Taking a longer term perspective reminds us of the bigger picture in the market, and helps to prevent the general sentiment from clouding analysis. Right now, I would say the market sentiment is quite bullish, with many company releasing better-than-expected earnings. However, on the back of 7 straight weeks of gains, I think it's time to remember to "sell the rallies" in a bear market.
The 20y DJIA chart above shows that price broke through two very long-term trendlines that had been supporting the market for decades. The market has now retraced to the intersection point of these lines, implying the selloff should resume in the coming weeks/months.

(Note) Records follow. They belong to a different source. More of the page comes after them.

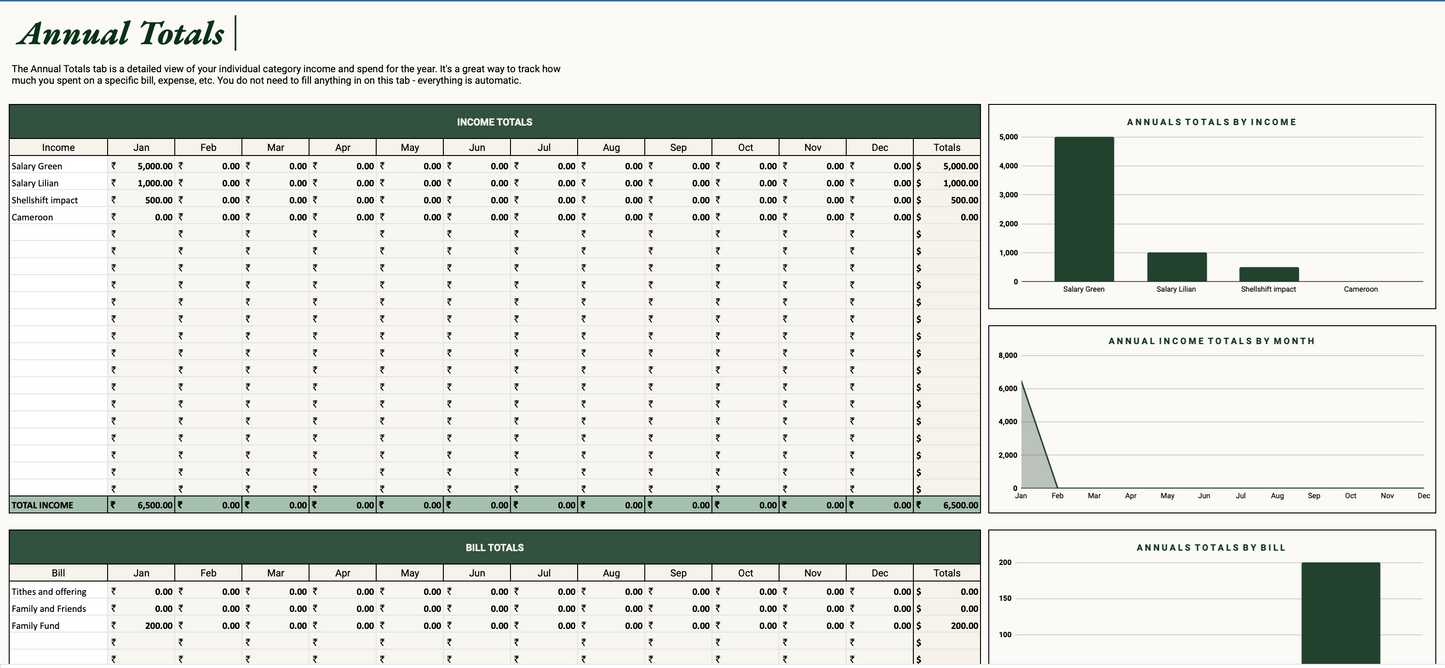Select the Salary Green income row label
Viewport: 1445px width, 668px height.
point(37,166)
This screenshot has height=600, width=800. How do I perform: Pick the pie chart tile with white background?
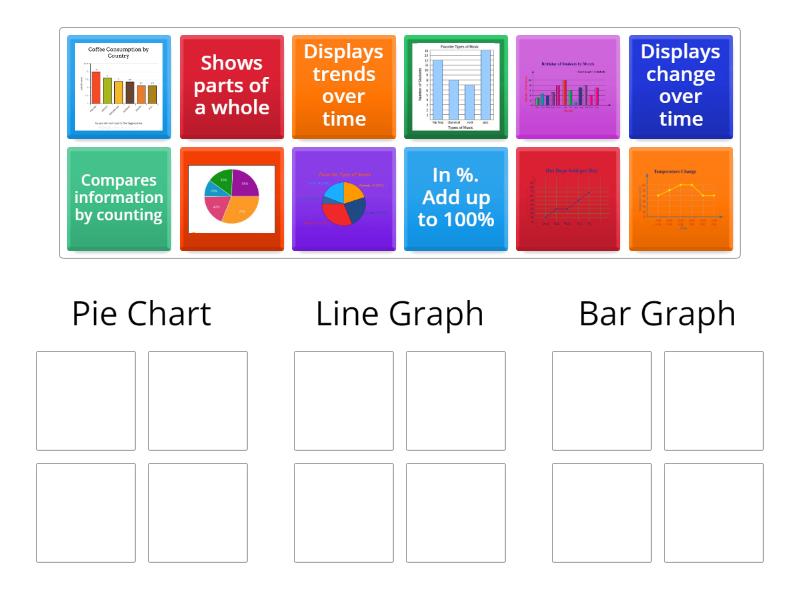(x=232, y=199)
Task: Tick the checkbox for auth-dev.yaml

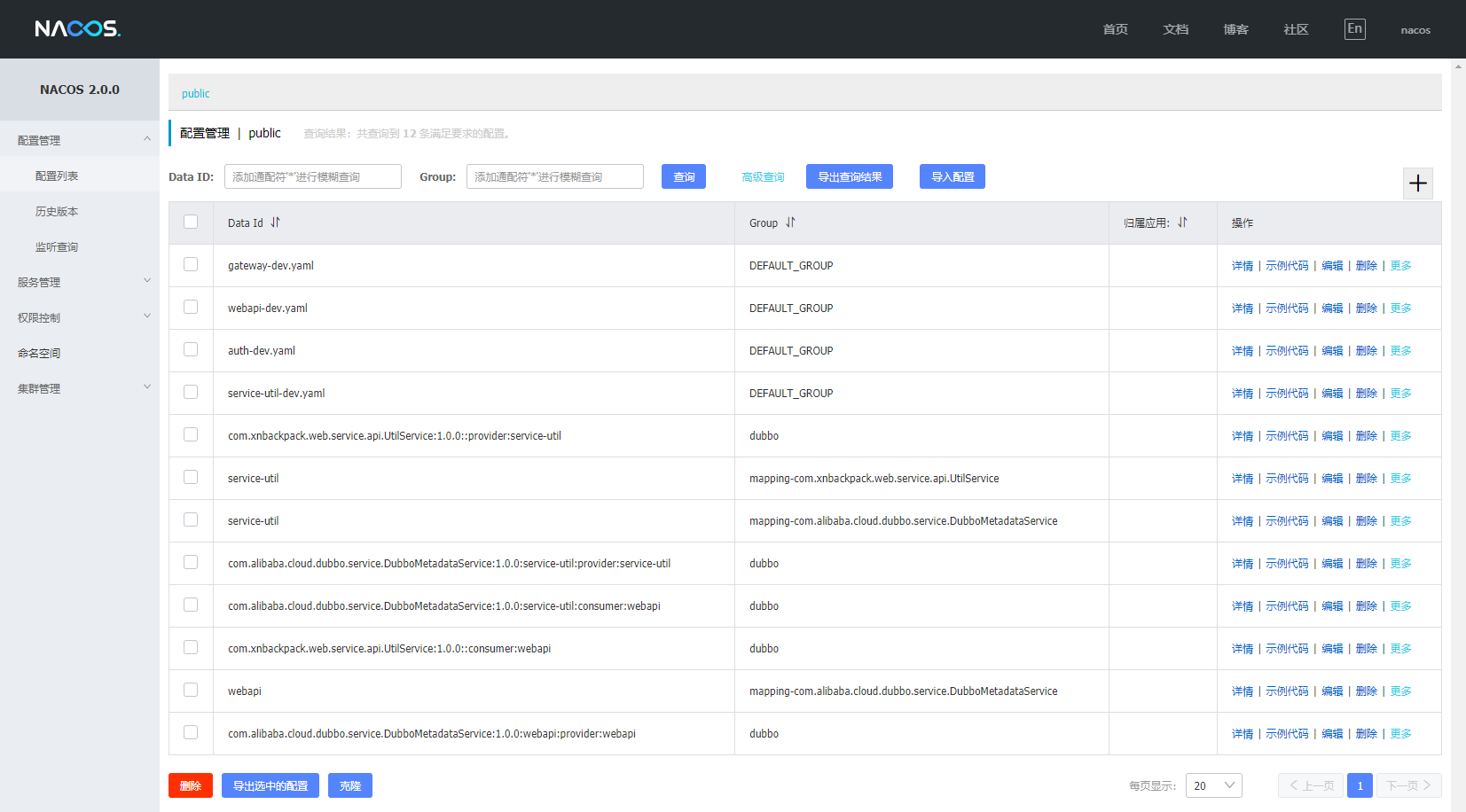Action: (191, 349)
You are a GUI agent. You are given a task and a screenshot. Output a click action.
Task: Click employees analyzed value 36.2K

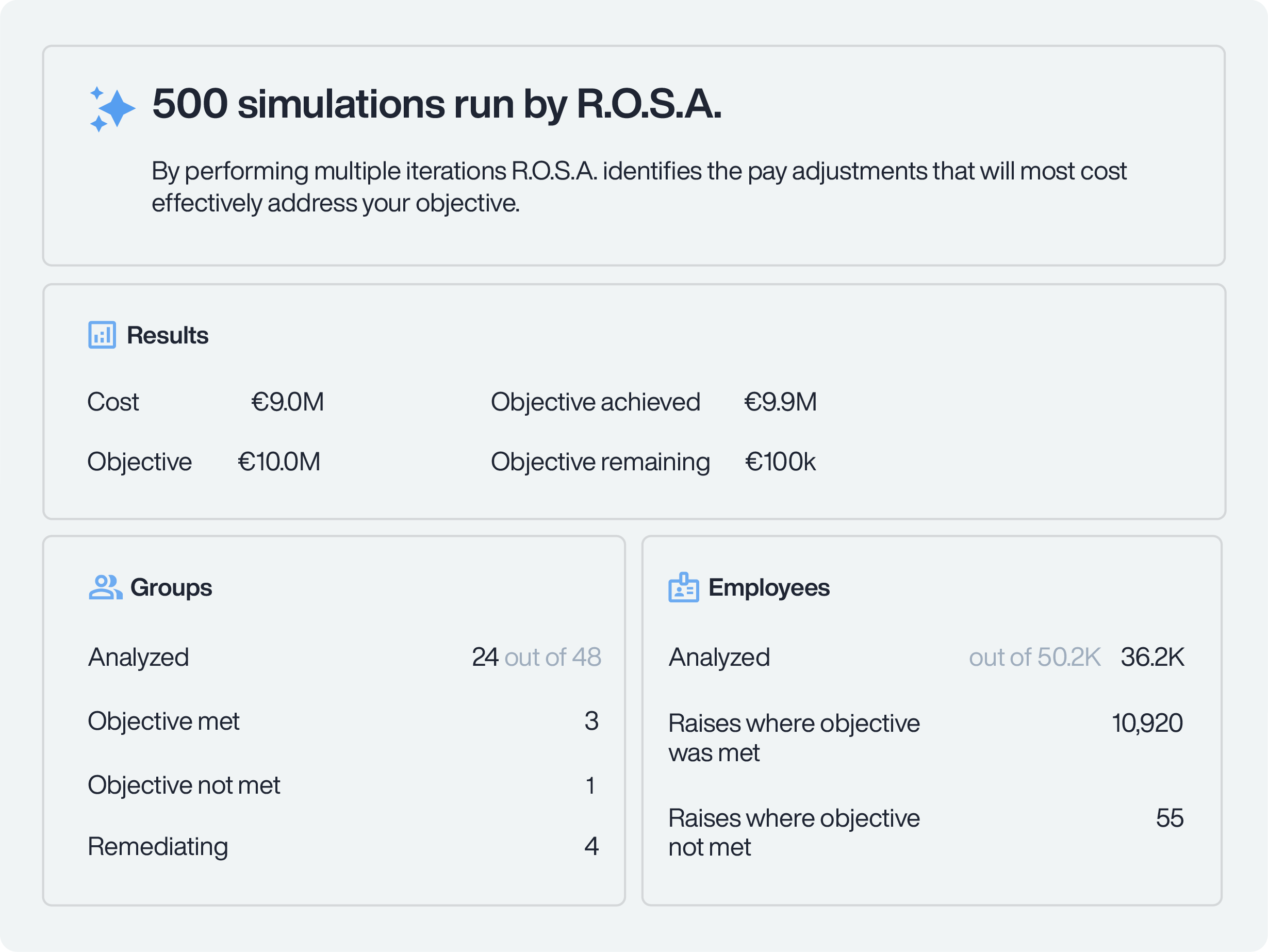coord(1152,657)
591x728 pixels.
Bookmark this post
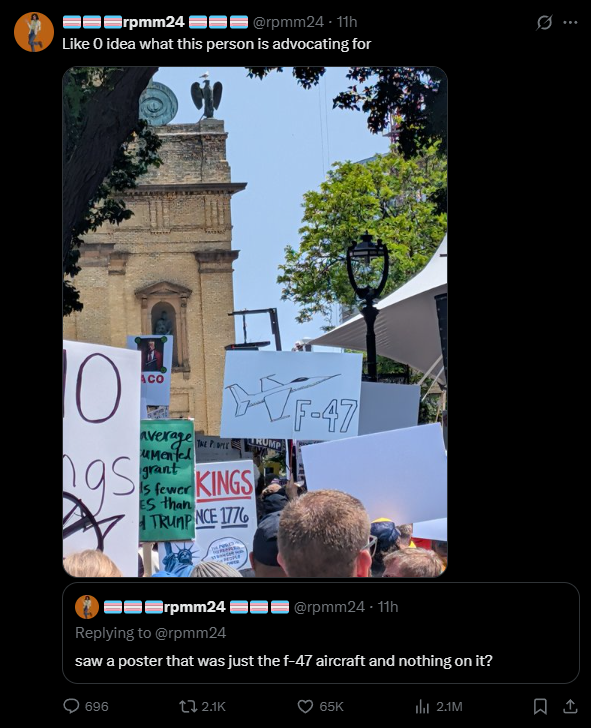540,706
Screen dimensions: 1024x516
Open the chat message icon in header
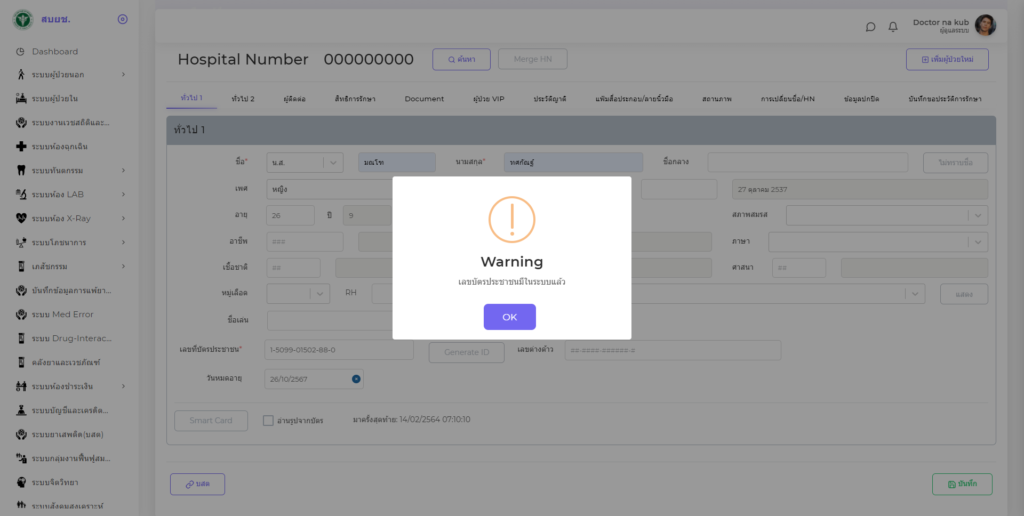[870, 27]
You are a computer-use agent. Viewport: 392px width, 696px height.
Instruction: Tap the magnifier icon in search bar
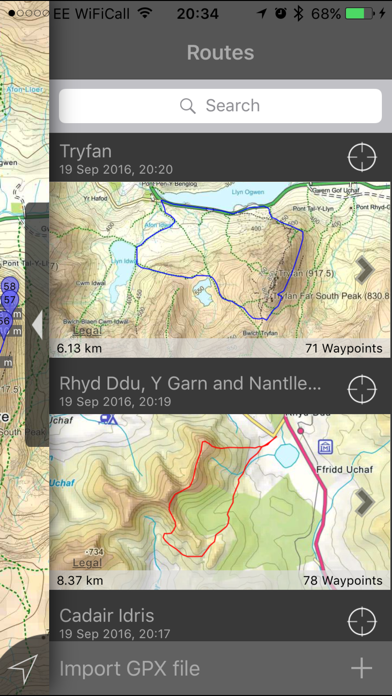click(187, 106)
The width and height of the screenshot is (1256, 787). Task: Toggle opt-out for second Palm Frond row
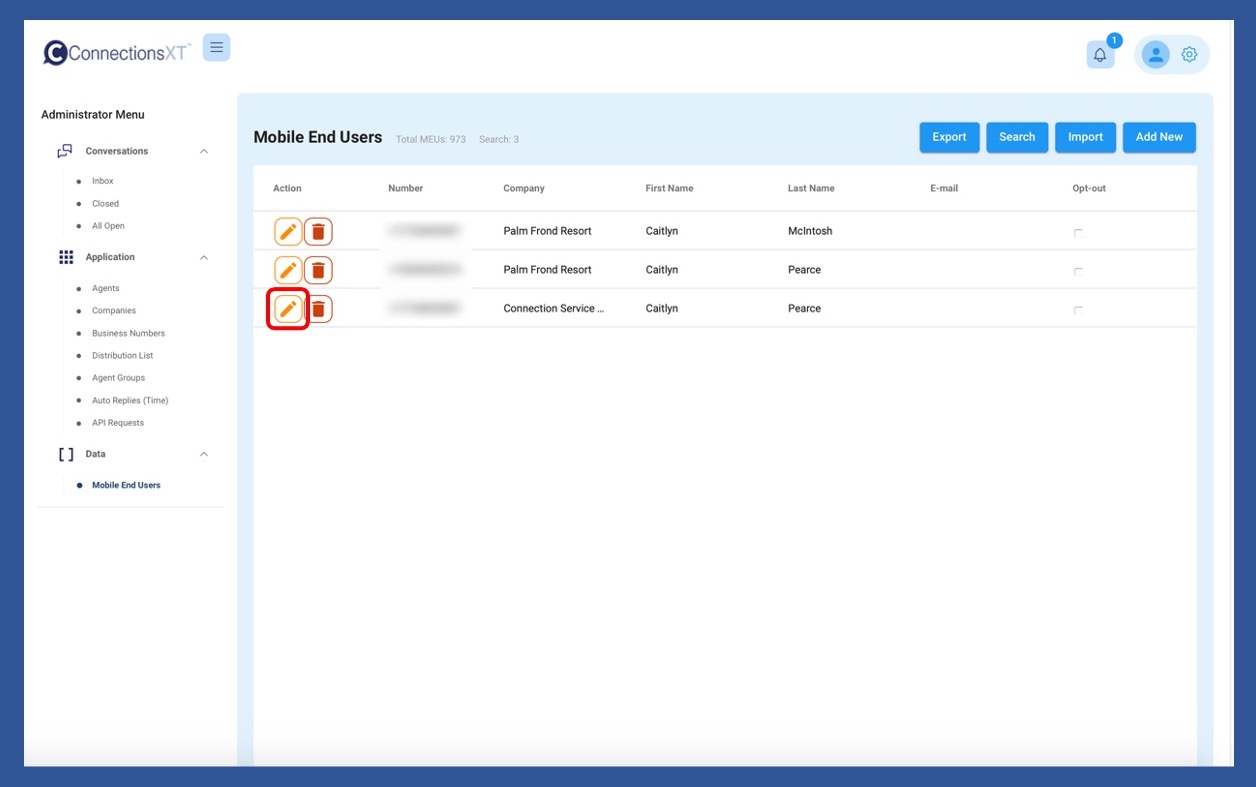point(1078,271)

The 10y QQQQ chart above shows that price has been controlled by a descending channel. Notice that we're currently at the upper boundary of this channel, and we've been rallying on decreasing volume. Previous support has also become resistance in the 33.50 zone. I think this implies a drop to new lows at the channel bottom.
The chart above shows the Advance-decline volume trends. This indicator shows whether the underlying market-breadth exists to support futher upside. Notice that adv/dec volume has been trending down as the market is making marginal new highs. In the past, this sort of divergence led to declines.
The 10y AAPL chart shows a very nice controlling trendline that was breached to the downside in Fall 2008. Price has since recovered to the bottom of the trendline and dropping volume, telling me that there won't be enough strength to break back above this line. If the market believed AAPL's medium-term potential was as strong as the earnings release would have you believe, I think we would have seen higher volume on this rally.